__Extracted material__:

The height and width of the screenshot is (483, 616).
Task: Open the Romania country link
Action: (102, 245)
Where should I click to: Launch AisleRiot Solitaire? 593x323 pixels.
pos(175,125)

---

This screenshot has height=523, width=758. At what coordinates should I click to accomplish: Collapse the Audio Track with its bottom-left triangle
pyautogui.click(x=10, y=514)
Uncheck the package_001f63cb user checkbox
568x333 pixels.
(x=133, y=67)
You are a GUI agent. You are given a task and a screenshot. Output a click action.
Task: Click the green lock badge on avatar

---

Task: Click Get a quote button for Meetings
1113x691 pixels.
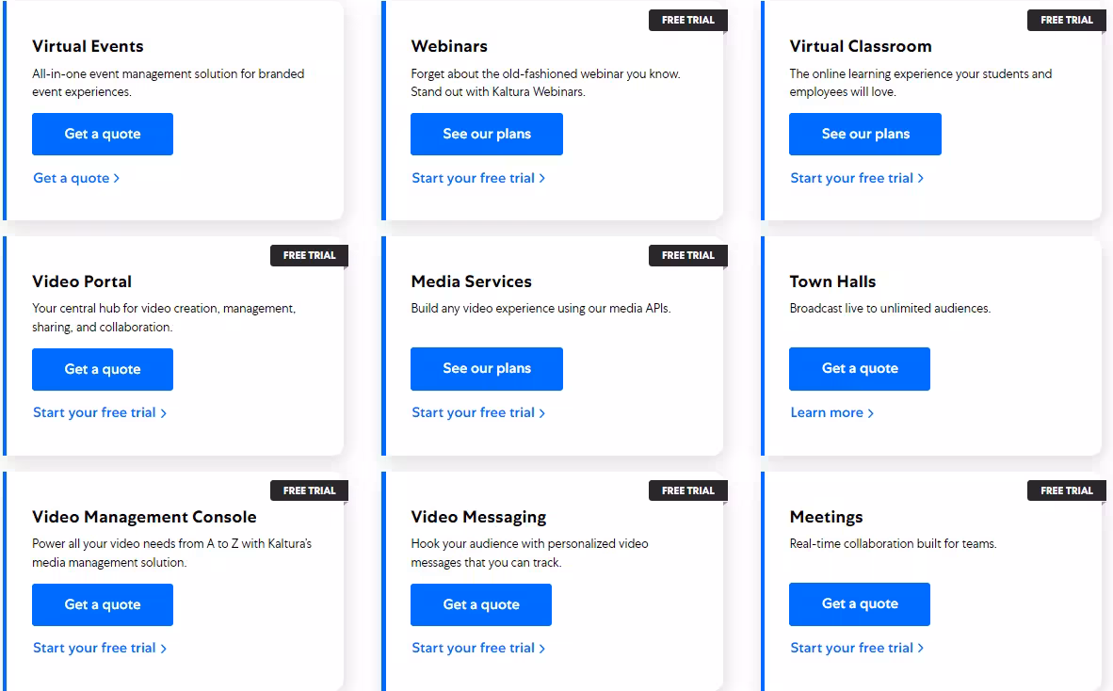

__Work to complete__: Word for word, restate the lines of the listing above starting at the line with "Uncheck the package_001f63cb user checkbox" and ending at the line with "Task: Click the green lock badge on avatar", and nothing outside them.

__Answer box__:
Uncheck the package_001f63cb user checkbox
568x333 pixels.
(x=133, y=67)
You are a GUI agent. You are given a task and a screenshot. Output a click action.
Task: Click the green lock badge on avatar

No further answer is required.